Khaled, the taxi owner, had agreed to give his daughter’s hand in marriage to one of the Haitem family, whose orchards stood a few hundred meters beyond the village limits. This was a first. Some even declared it a practical joke. Usually, the Haitems — wealthy, taciturn people — sought their daughters-in-law in town, among urbane families whose girls would have good table manners and know how to receive high society. Their sudden decision to turn to us was a cause of some consternation in certain quarters, but generally it was taken as a good augury that the Haitems were returning to their roots. Although they had snubbed us for a long time, we weren’t going to be coy now that one of their scions had fallen for a maiden from our village. And in any case, a prospective marriage, whether rich or poor, made everything worthwhile. At last we could look forward to a happy event that would compensate for the chronic emptiness of our daily lives!

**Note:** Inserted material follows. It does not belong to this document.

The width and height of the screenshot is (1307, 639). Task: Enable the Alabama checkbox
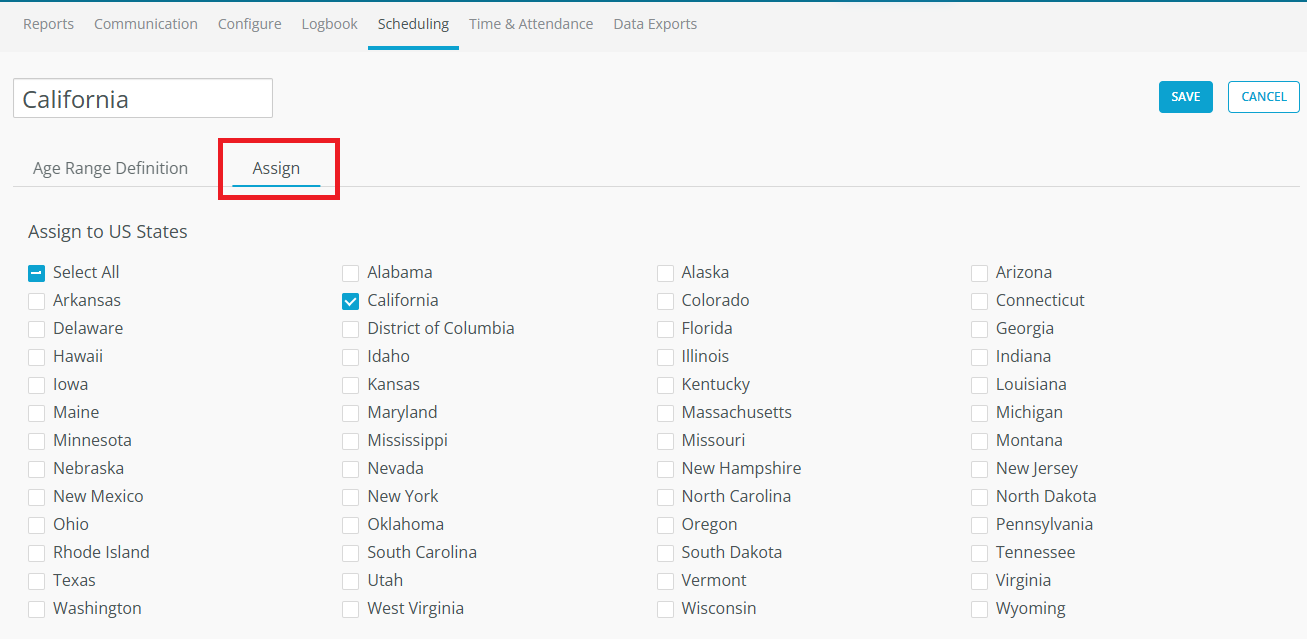point(350,273)
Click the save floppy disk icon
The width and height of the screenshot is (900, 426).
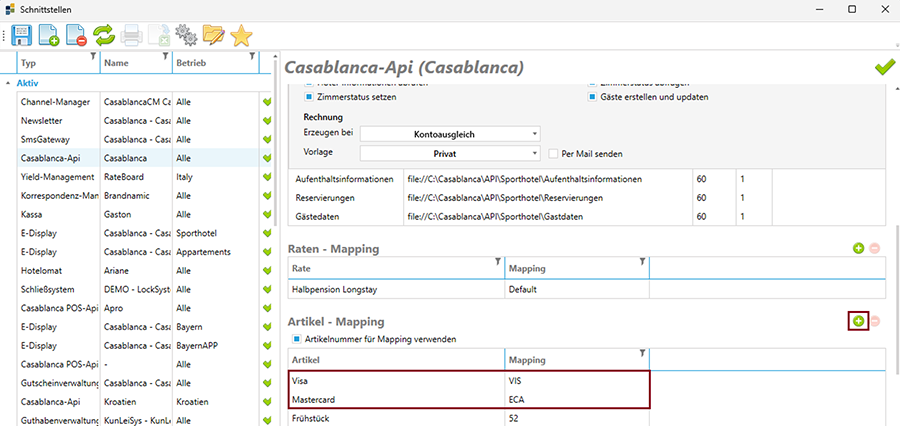(25, 37)
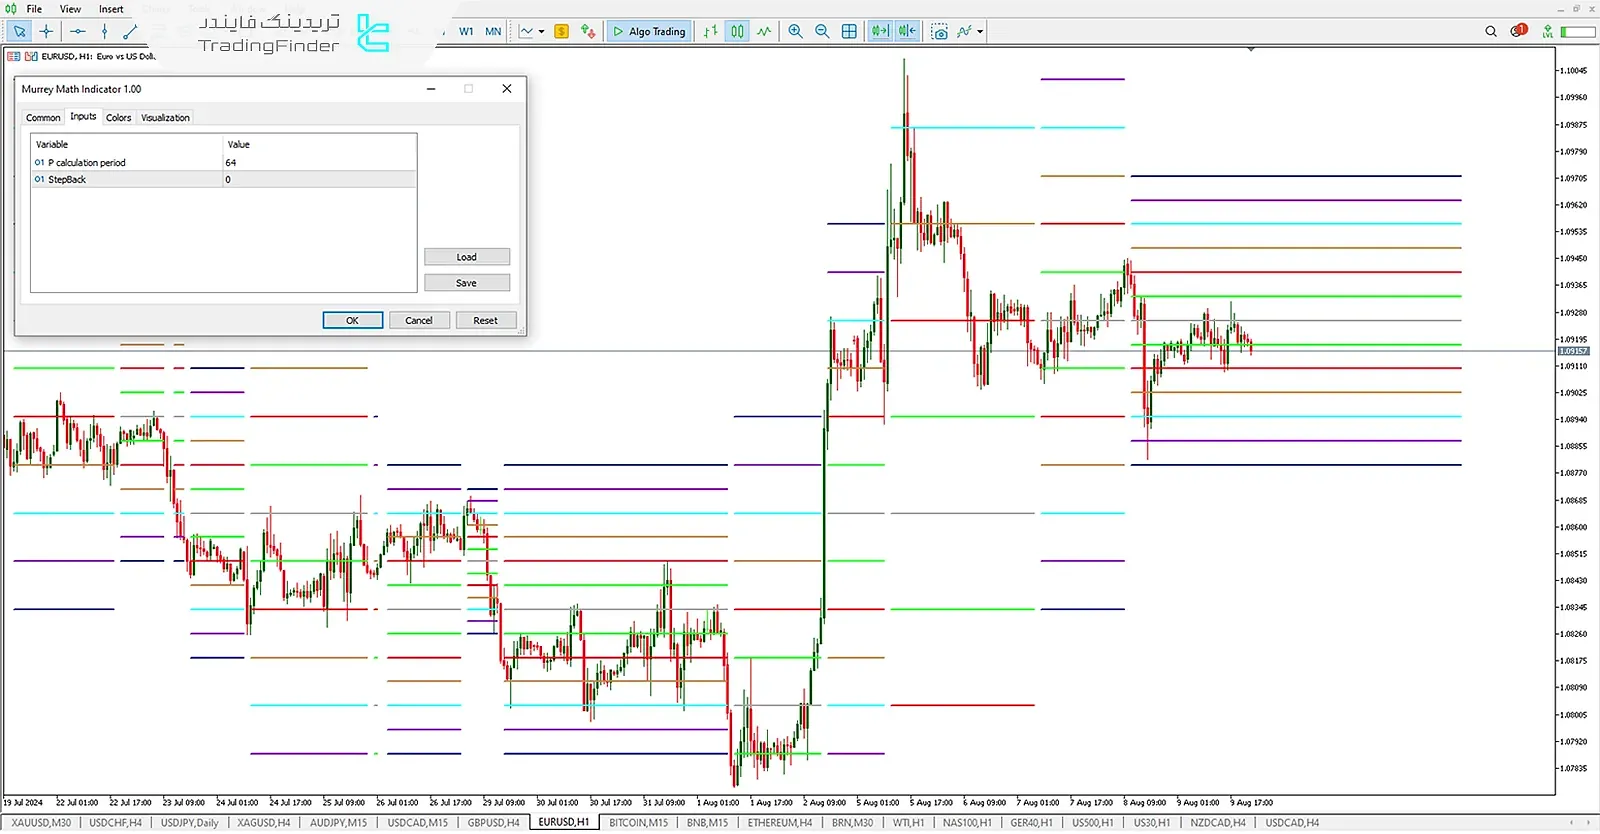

There was an innovation at the Safir: a television set, complete with parabolic antenna. This was a gift from Sayed, who expressed the hope “that the young men of Kafr Karam would not lose sight of their country’s tragic reality.” Overnight, the seedy café was transformed into a veritable mess hall for unstable soldiers. It was enough to make the proprietor, Majed, tear out his hair. His business was already going down the drain; if, on top of that, his customers were going to arrive with their gargantuan snacks and their packs, the game was clearly up. As for the customers, they weren’t bashful. At dawn, without having bothered even to wash their faces, they’d come knocking on his door and ask him to open the café. It was as if they were camped in the street. Once the TV was on, they’d surf through the channels — taking humanity’s pulse, as it were — before moving on to Al-Jazeera and staying put. By noon, the little place was teeming with overexcited young men. The air was filled with commentary and invective. Every time the camera offered another look at the national tragedy, the protests and death threats shook the neighborhood around the café. Supporters of preventive war were hooted at, anti-Yankees were applauded, and the people hired to be members of parliament were hissed for being opportunists and flunkies for Bush. Yaseen and his band, in the best seats, seemed to be the guests of choice. Even when they came late, they always found their chairs empty. Behind them were two or three rows of sympathizers, and in the back of the room, the small fry. Majed had no idea what to do. With his chin in his hands and his thermos standing neglected on the counter, he gazed with wounded eyes at the crowd of idlers who were causing incredible commotion and wrecking his furniture.